> [Requirement]:
The answer must consist of every line below containing "computer".

[Collected data entries]
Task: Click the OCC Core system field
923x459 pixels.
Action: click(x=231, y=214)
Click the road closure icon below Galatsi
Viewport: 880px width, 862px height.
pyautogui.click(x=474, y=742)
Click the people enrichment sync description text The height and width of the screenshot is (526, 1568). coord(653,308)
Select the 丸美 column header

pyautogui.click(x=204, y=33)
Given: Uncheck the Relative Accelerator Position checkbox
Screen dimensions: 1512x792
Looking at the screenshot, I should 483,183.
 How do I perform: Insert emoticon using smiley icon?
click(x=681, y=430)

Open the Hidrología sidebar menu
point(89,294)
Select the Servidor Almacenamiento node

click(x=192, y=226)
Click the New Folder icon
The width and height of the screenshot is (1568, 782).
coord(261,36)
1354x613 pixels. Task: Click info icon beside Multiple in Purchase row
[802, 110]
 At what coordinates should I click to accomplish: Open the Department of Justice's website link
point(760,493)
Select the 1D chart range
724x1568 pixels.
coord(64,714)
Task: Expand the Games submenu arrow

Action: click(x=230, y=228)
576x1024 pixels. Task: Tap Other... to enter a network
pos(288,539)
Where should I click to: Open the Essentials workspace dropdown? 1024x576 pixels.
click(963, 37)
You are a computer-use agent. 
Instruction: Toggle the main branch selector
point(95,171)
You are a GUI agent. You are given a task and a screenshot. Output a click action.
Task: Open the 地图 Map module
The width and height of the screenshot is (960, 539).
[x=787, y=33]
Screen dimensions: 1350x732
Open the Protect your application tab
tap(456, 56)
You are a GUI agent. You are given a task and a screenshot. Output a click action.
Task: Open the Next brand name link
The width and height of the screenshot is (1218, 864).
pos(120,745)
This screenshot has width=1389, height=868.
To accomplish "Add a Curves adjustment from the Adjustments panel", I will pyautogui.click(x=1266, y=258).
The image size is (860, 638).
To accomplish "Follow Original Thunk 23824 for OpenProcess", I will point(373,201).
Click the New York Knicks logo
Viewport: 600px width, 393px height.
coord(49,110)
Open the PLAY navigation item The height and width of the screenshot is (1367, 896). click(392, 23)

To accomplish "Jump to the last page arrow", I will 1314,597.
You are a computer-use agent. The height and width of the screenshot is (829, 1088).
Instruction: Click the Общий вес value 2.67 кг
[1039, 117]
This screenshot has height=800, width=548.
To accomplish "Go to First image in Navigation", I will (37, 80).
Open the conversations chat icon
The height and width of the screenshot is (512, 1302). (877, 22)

> [Reply]:
You are a computer-use agent. 
You are a computer-use agent. The height and width of the screenshot is (829, 1088).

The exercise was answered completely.